### Document and screenshot pointing entries:
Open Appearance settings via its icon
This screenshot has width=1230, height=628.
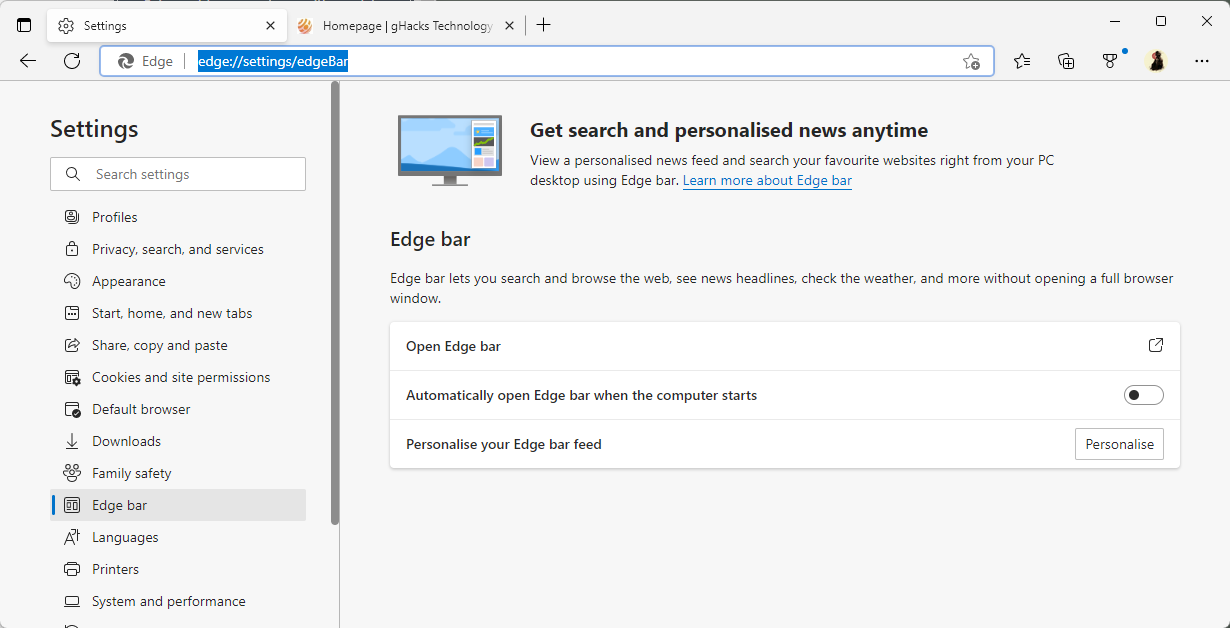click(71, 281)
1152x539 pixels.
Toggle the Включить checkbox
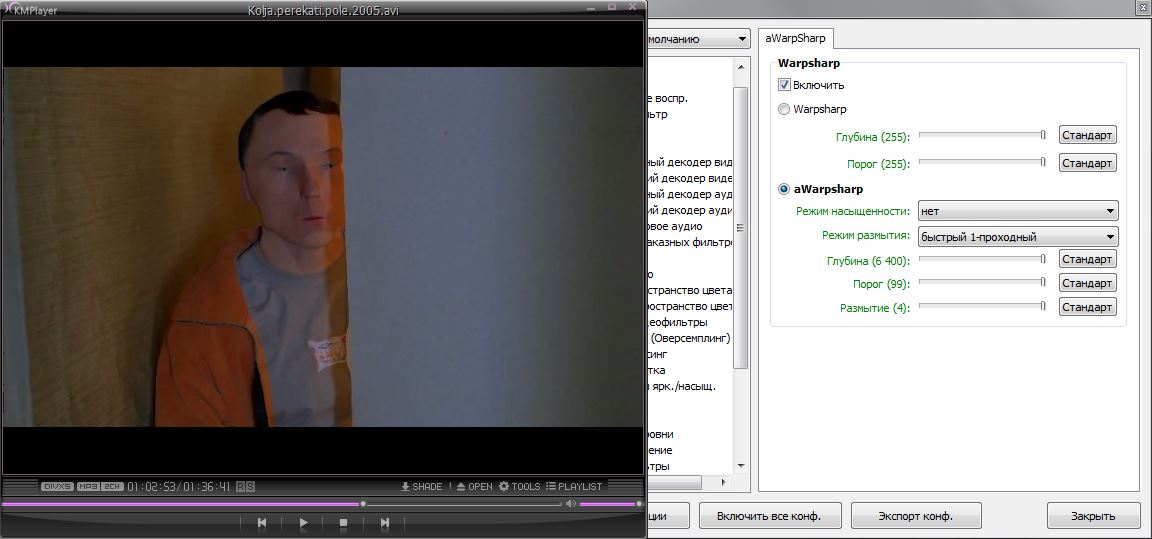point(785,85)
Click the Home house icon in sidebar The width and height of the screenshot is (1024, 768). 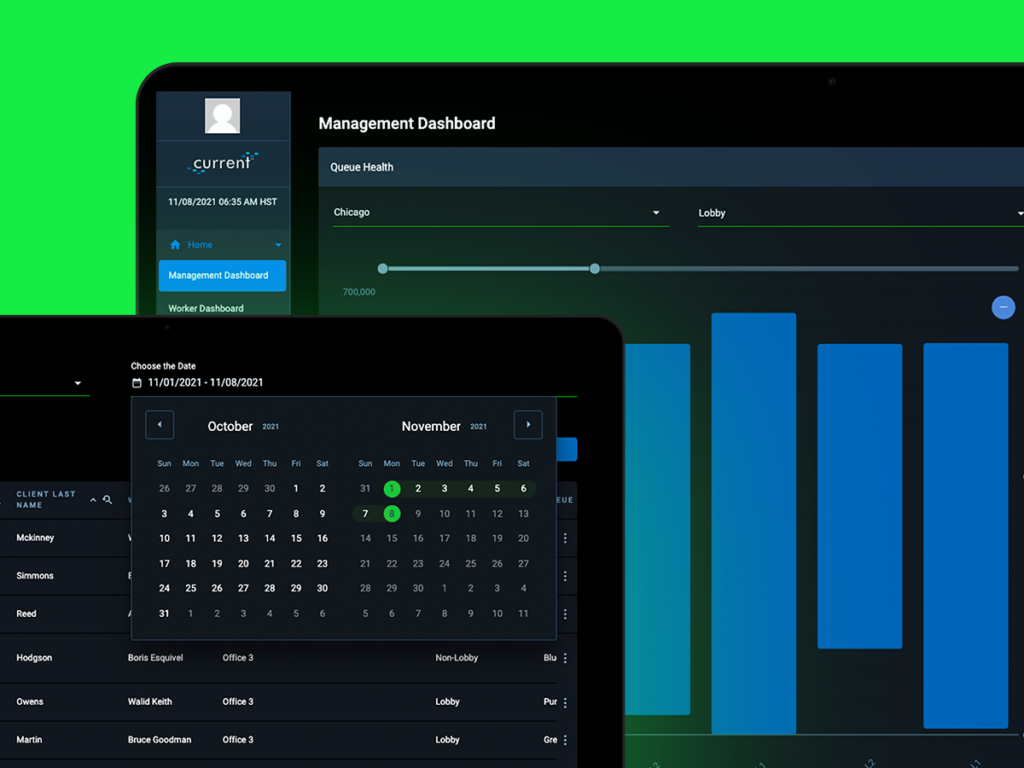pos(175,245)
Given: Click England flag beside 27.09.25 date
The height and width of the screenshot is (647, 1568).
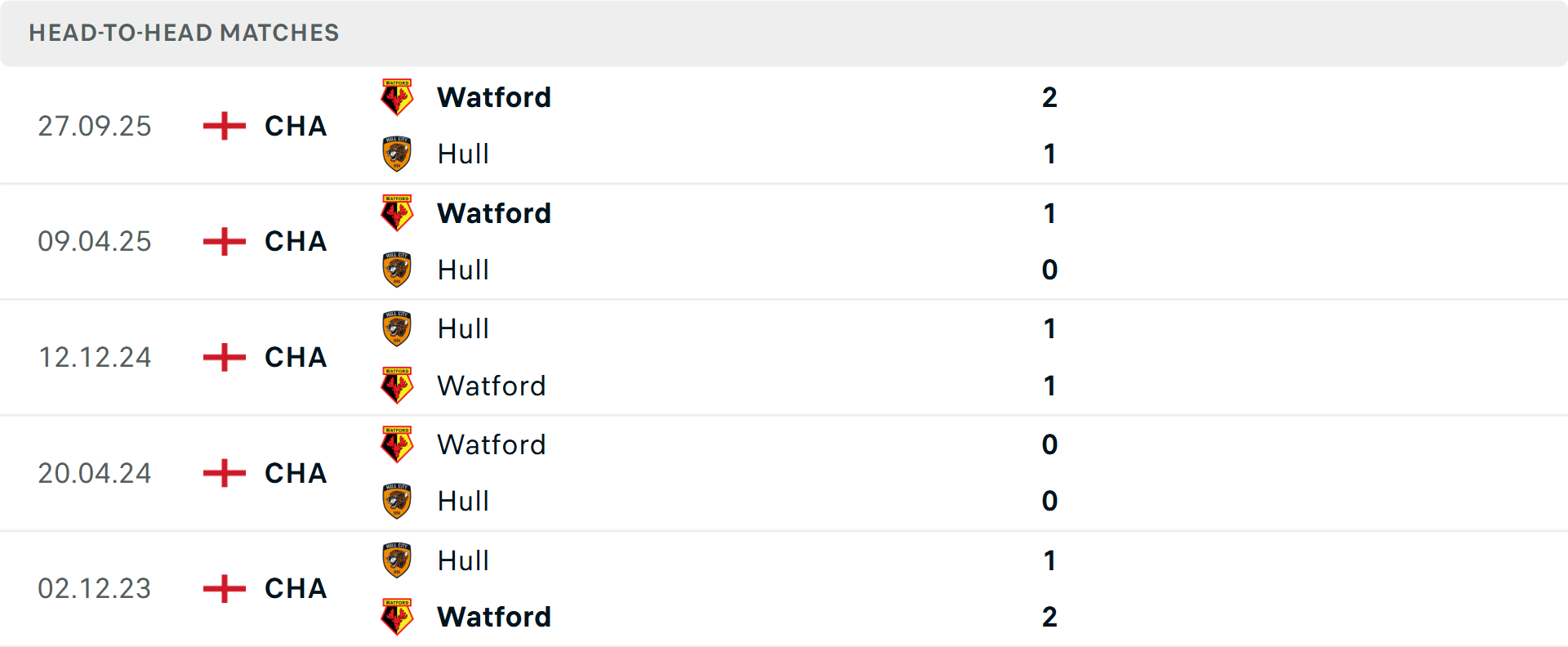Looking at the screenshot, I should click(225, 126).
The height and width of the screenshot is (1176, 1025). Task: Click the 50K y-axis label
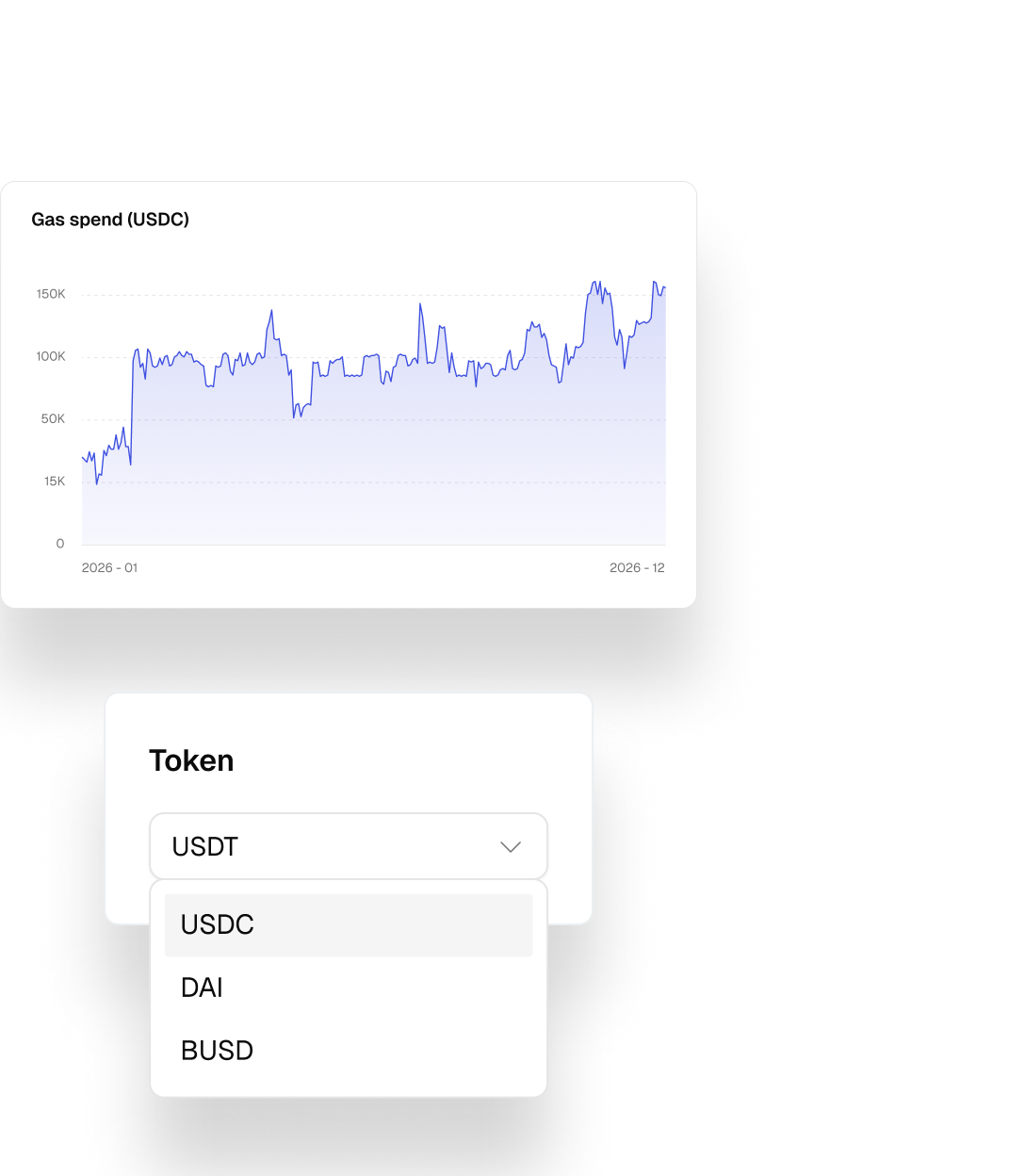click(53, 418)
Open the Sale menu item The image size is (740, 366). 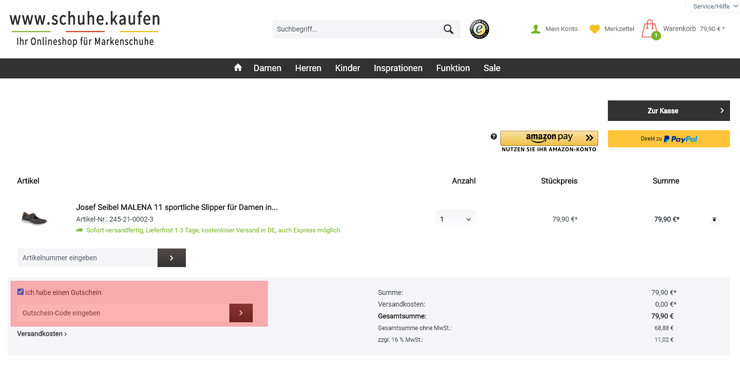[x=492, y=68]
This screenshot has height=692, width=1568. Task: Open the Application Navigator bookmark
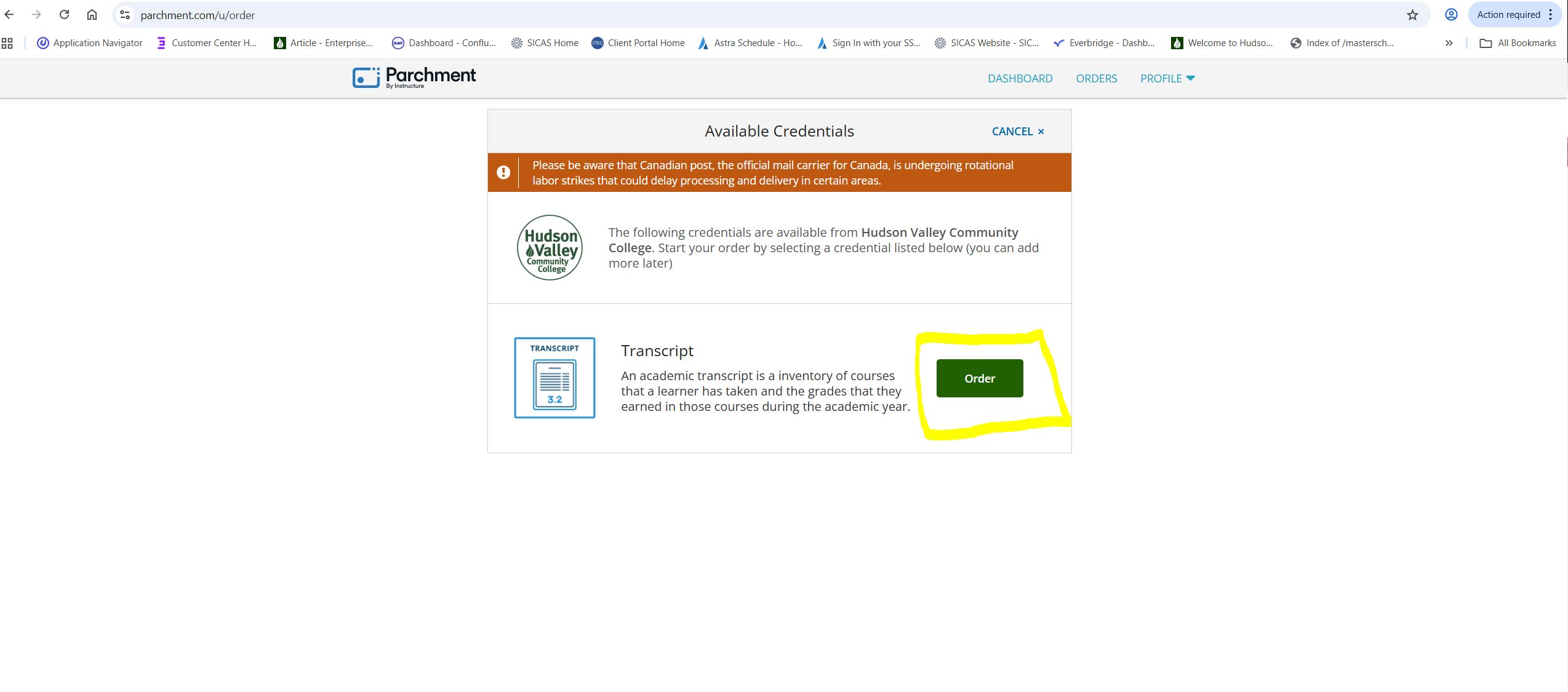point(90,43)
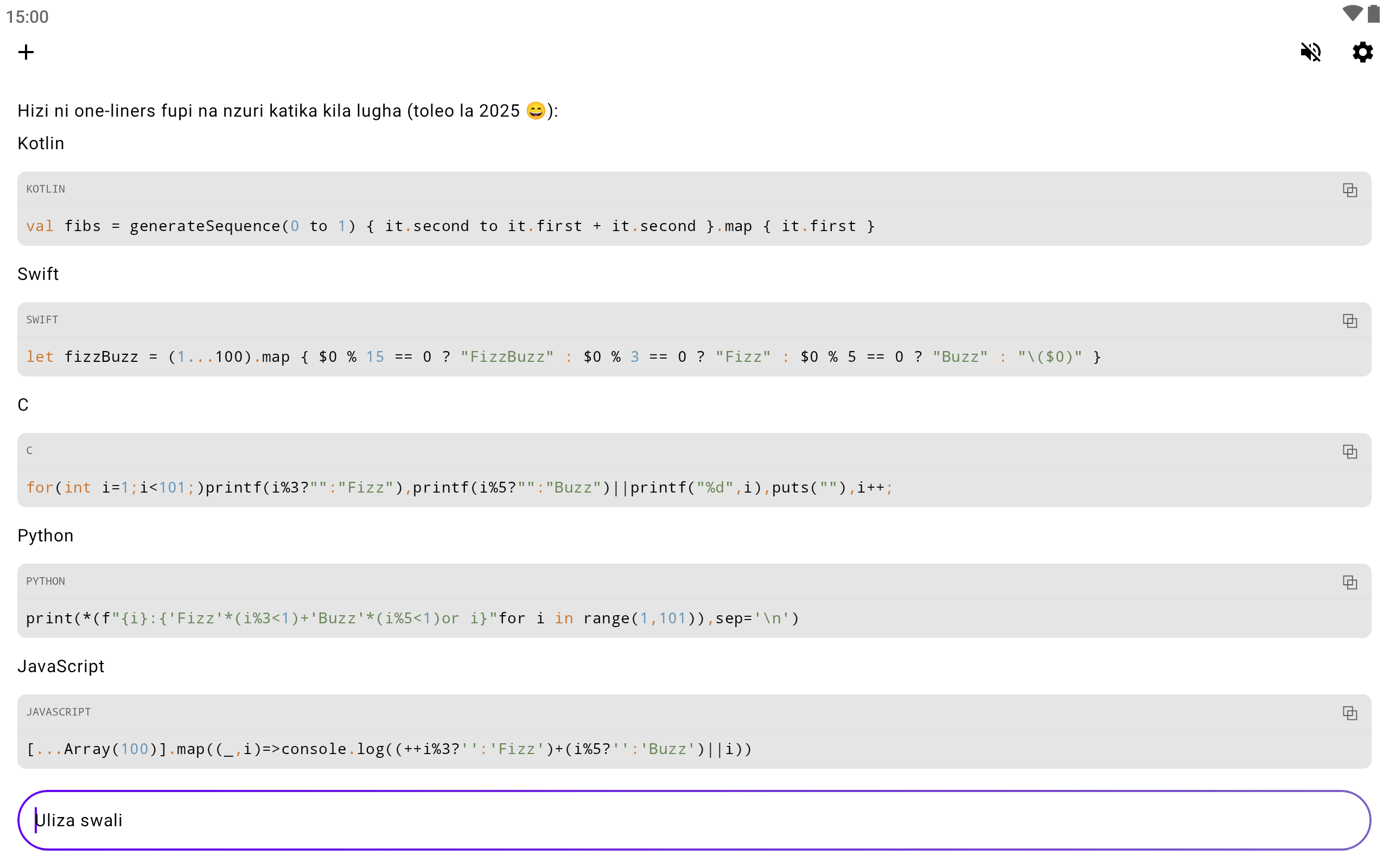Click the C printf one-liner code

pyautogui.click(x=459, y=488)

### What the task requires:
Please write out, word for word, the lines of the listing above from the one containing "This screenshot has height=692, width=1568." through the end of the listing, inclusive. Leave the pictures out.

### Output below:
This screenshot has height=692, width=1568. Task: Open the Application Navigator bookmark
point(90,43)
Click the C printf one-liner code

pyautogui.click(x=459, y=488)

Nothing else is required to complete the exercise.